Hi,
First of all, I love “dvc”! It is so useful for my project!
Thank you very much for providing it to me.
I have some questions about temporary files created by “dvc add --out” command. It would be appreciated if you help me.
I run the following command to add /outside/project/directory/data.
$ dvc add --out mydata /outside/project/directory/data
This command seems to upload files in /outside/project/directory/data to dvc cache directory like this. (here, /my/dvc_cache/ is my dvc cache directory)
/my/dvc_cache/files/md5/.XIt3dn31aCwR83UzvYTYiQ.tmp
/my/dvc_cache/files/md5/.mJmybe_ATBDMHb51Gt-51w.tmp
/my/dvc_cache/files/md5/.oRPlNy5uS-vKYXyAiXl6TQ.tmp
/my/dvc_cache/files/md5/.zbcU6YNlS4piRJMv-EmE4w.tmp
Here are my questions :
Is there any way to clean up these files automatically when “dvc add” is completed?
Or is there any way to clean up these files safely? Can “dvc gc” command be used for this purpose?
Please let me know.
Thank you very much for your cooperation in advance.
Best Regards,
Kaz DEGUCHI
dvc is supposed to clean that up when the operation is completed. I see that it’s a bug in add --out
here:
from_path: "AnyFSPath",
fs: "FileSystem",
odb: "HashFileDB",
upload_odb: "ObjectDB",
callback: Optional[Callback] = None,
) -> tuple[Meta, HashFile]:
from dvc_objects.fs.utils import tmp_fname
from .hash import HashStreamFile
tmp_info = upload_odb.fs.join(upload_odb.path, tmp_fname())
with fs.open(from_path, mode="rb") as stream:
hashed_stream = HashStreamFile(stream)
size = fs.size(from_path)
cb = callback or TqdmCallback(
desc=upload_odb.fs.name(from_path),
bytes=True,
size=size,
)
with cb:
fileobj = cast("BinaryIO", hashed_stream)
I’ll try to fix it soon. (I’d encourage you to open an issue in Create new issue - iterative/dvc though).
It’s safe to remove those files.

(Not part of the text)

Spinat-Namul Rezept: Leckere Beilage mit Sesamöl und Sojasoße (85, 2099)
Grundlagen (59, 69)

Unfortunately, dvc gc
command does not clean those up.
I’ve just create an issue about this:
opened 08:12AM - 19 Jun 25 UTC
# Bug Report
add: doesn't clean up temporary files when --out is given
## De… scription
In the following command execution, "add" command uploads files in /outside/project/directory/data to dvc cache area.
```
$ dvc add --out mydata /outside/project/directory/data
```
"dvc add --out" should clean up these uploaded files when the oeration is completed, but it doesn't.
### Reproduce
1. Create some files in /outside/project/directory/data
2. dvc add --out mydata /outside/project/directory/data
3. Check your dvc cache directory.
### Expected
According to the forum disccussion, dvc add --out should clean them up when the oeration is completed, but it doesn't.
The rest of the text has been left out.